Ericka Kammerer > wrote:
>Steve Pope wrote:
>> I'm very unconvinced plate-sharing charges
>> actually solve any economic or operational problems for the typical
>> restaurant that imposes them. I think it's more of an irrational
>> reaction to a restauranteur's belief that diners are under-ordering.
>> And I don't see how it affects over-lingering at all. I would
>> think the customer who pays an extra fee would feel entitled
>> to stay at his table longer.
> It may or may not be effective. That's likely
>something that varies from location to location, and even
>by the type of restaurant, depending on the clientele.
>I suspect it is very successful in some cases and not very
>successful in others. Nevertheless, it is certainly a
>business cost to have a table occupied for the space of
>a dinner and bring in below average revenues. There
>are limited things that restaurants can do if they perceive
>this as an issue in their business, and a sharing fee
>is one thing they can do (might work, might not, but
>if they've been doing it a while and remain successful
>it's probably working for them). They also lose money
>if you just drink water, but it is not perceived as an
>option (outside of a bar with a cover charge) to require
>you to order drinks.
Yes, I agree - for some situations it's probably advantageous
for the restaurant to add such a charge; for others it is
a sign they don't know what side their bread is buttered on.
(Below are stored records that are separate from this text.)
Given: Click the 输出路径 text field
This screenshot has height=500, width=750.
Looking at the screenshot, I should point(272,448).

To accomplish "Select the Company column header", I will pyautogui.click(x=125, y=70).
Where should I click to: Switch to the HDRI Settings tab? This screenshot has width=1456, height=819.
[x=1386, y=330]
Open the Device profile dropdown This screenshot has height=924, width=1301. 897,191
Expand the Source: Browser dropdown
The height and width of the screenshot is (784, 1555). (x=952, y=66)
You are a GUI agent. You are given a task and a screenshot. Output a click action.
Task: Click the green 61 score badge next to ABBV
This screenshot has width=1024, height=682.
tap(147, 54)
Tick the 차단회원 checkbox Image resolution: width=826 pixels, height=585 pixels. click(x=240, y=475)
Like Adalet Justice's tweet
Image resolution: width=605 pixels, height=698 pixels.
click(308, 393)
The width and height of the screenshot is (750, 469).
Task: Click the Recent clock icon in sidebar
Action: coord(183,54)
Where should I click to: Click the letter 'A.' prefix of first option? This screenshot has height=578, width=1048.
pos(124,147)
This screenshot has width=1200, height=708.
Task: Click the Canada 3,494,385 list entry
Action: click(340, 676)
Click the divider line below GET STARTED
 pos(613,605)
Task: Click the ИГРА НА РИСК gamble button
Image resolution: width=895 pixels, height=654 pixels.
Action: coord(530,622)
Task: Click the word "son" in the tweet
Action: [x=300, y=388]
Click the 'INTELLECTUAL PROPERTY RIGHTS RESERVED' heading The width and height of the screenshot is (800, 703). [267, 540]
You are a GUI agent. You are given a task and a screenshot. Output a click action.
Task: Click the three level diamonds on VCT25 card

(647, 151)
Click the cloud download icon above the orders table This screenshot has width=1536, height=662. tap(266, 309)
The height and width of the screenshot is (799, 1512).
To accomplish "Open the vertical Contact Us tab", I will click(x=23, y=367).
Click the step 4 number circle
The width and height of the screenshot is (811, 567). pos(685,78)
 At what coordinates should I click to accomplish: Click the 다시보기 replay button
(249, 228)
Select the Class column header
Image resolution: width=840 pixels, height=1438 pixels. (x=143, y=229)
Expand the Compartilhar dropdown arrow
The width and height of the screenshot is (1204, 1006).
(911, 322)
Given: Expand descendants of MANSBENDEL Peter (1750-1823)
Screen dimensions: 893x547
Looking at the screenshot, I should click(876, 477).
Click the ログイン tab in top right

It creates goodwill to not charge a split plate charge.
There's an Italian restaurant here in Berkeley, where two
of us frequently eat, ordering a salad, a pasta, and a
secondi all split and served in sequence. They do not charge us
for the three split plates, we order drinks/wine along with
this (and it sometimes even seems they've made the total amount of
food larger because we're splitting them, in any case it's
enough food), we are not rushed, and we leave a good-sized tip.
This restaurant takes reservations but it does not fill the
entire house with reserved tables, to reduce the chance of
a lingering party delaying a reserved party. This is a well-run
restaurant that has been in business almost 25 years.